— start Stored data —

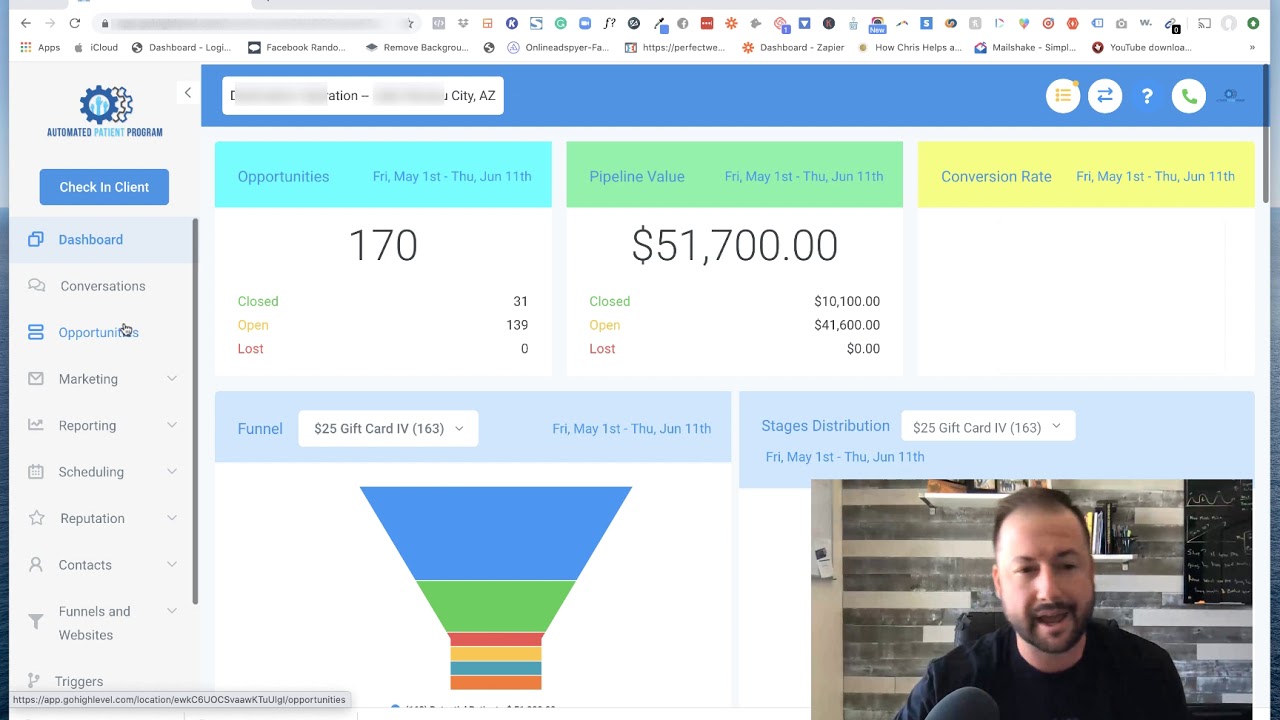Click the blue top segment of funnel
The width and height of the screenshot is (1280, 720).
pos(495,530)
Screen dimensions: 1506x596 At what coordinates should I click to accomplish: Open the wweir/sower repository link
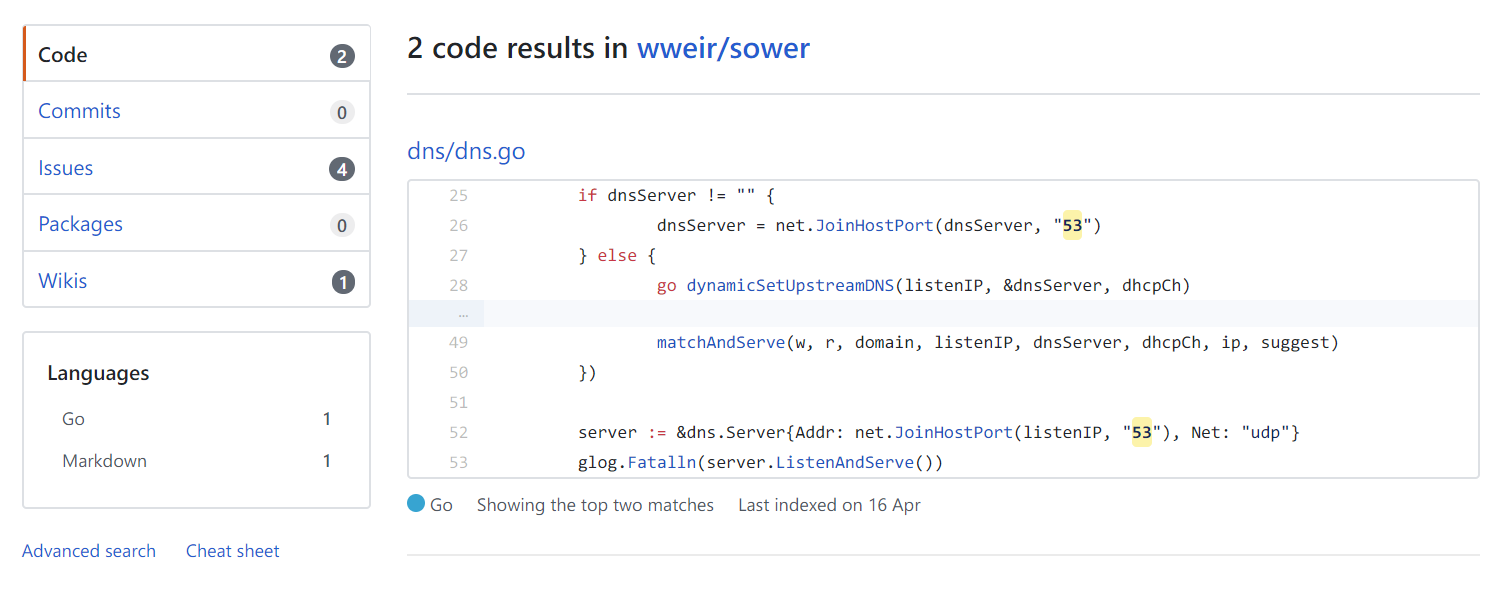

— end Stored data —
— start Stored data —

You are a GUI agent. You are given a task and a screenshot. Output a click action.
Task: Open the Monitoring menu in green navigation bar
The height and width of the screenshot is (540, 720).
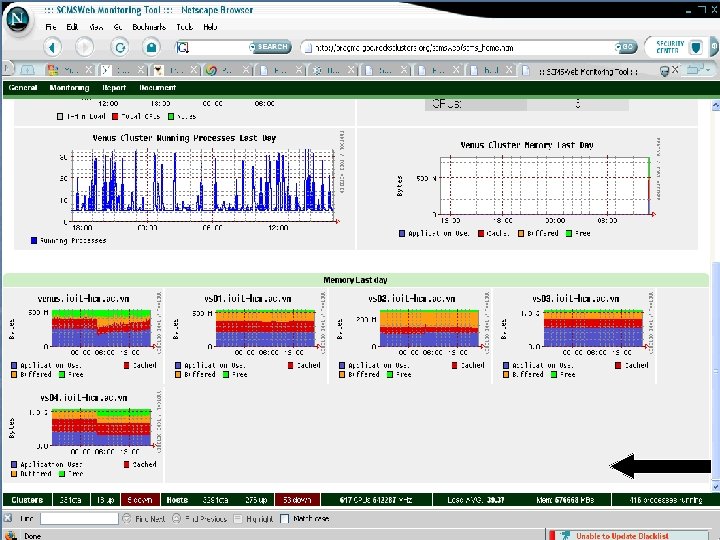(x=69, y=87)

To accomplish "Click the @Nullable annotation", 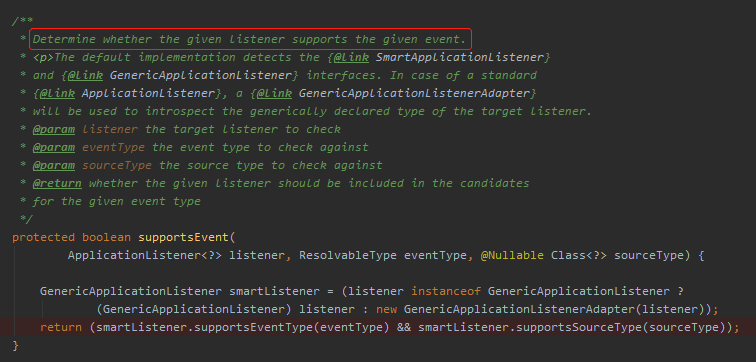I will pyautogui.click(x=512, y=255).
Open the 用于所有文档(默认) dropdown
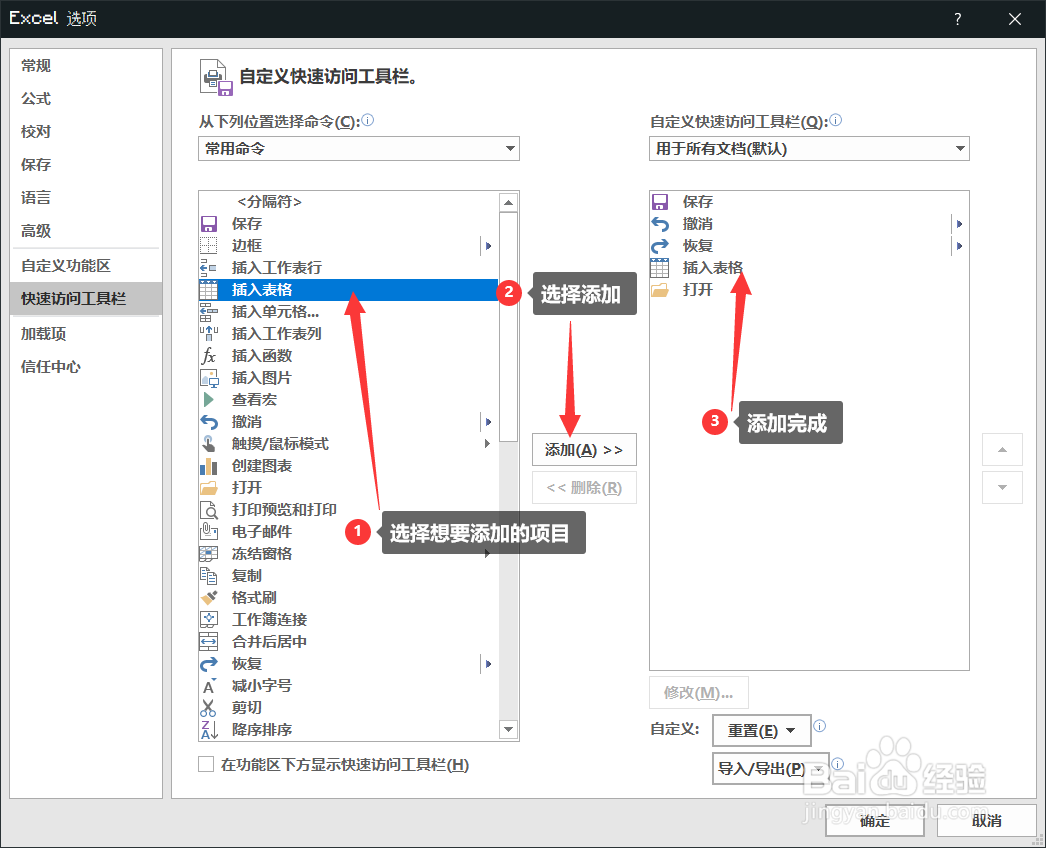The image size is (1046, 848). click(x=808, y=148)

— end Stored data —

Swap "repository" for "project" in the lines of the material starting at "Click the blue top segment of funnel" and ending at "Screen dimensions: 1506x596", keeping everything else the same. Leave out the pictures when you give those lines back.

Click the blue top segment of funnel
The width and height of the screenshot is (1280, 720).
pos(495,530)
Screen dimensions: 1506x596 At what coordinates should I click to accomplish: Open the wweir/sower project link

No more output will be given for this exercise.